▸ To be done
In the excerpted commentary below, list every parenthetical citation in the order it appears, including any that repeat.
BEGIN Excerpted text
Hippolyta and Emilia send their best wishes to Theseus. “We see why Emilia, even more than Chaucer’s Emily, will be so despairingly passive as to whether she will be awarded to Arcite or to Palamon” (Bloom 704).

Pirithous is an “authentic mythological character” and friend of Theseus (Asimov, I 56). Though he’s not in A Midsummer Night’s Dream, we find there a mention of the Ovid story concerning the battle of the Centaurs, which took place at Pirithous’ wedding.

The scene includes a “grotesque vision” that creates an “alienation effect” (Bloom 702) in Hippolyta’s reference to wartime scenes of “babes broach’d on the lance, [and] women / That have sod their infants in … / The brine they wept at killing ’em” (I.iii.20-22). “If one cannot weep at mothers boiling, in their own salt tears, their own infants for dinner, one can perhaps laugh, in psychological self-defense” (Bloom 702). Hippolyta also sounds bizarre in her description of Theseus’ and Pirithous’ army experiences, ending with the thought that “Theseus cannot be umpire to himself, / Cleaving his conscience into twain and doing / Each side like justice, which he loves bet” (I.iii.45-47). “To say that your marriage may outwear but never outdo your husband’s relation to his closest male companion is again to manifest an uncanny dispassionateness, particularly since Hippolyta evidently does not care which one Theseus loves best” (Bloom 703).
END Excerpted text
BEGIN Source data
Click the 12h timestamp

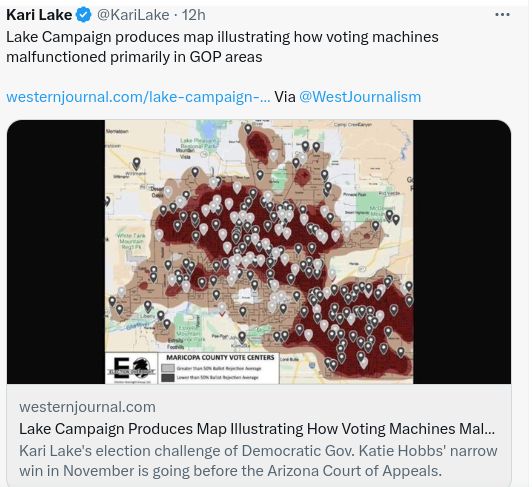[193, 15]
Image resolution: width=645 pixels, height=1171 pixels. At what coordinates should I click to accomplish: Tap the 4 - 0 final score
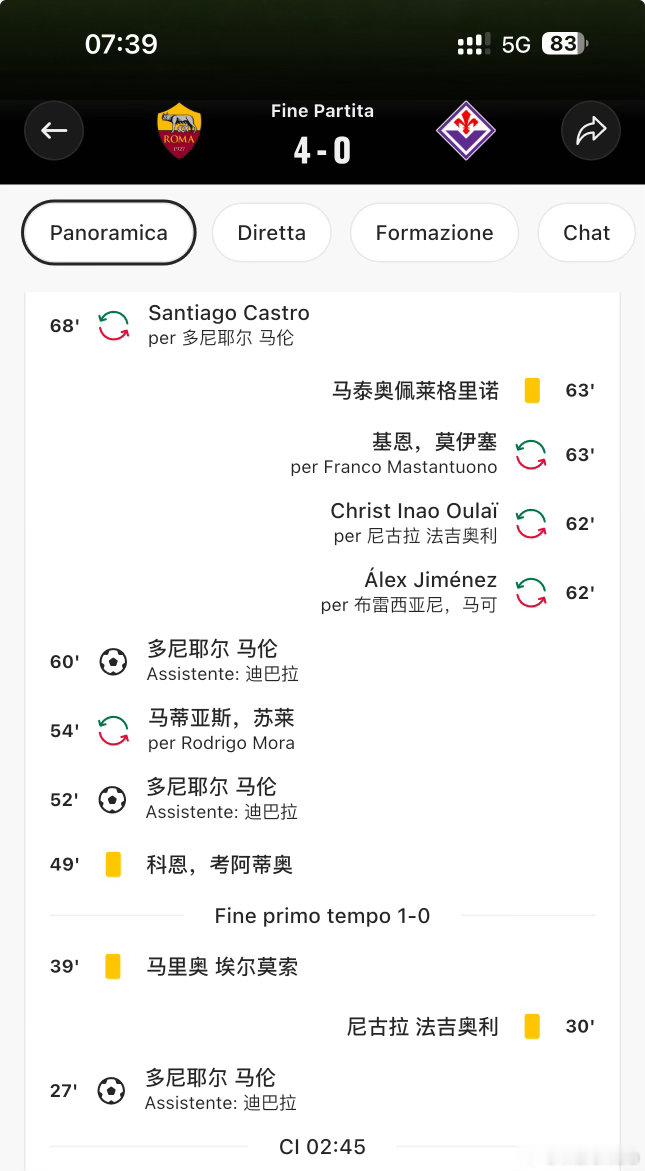point(322,150)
END Source data
▸ Answer to this exercise
1. (Bloom 704)
2. (Asimov, I 56)
3. (Bloom 702)
4. (I.iii.20-22)
5. (Bloom 702)
6. (I.iii.45-47)
7. (Bloom 703)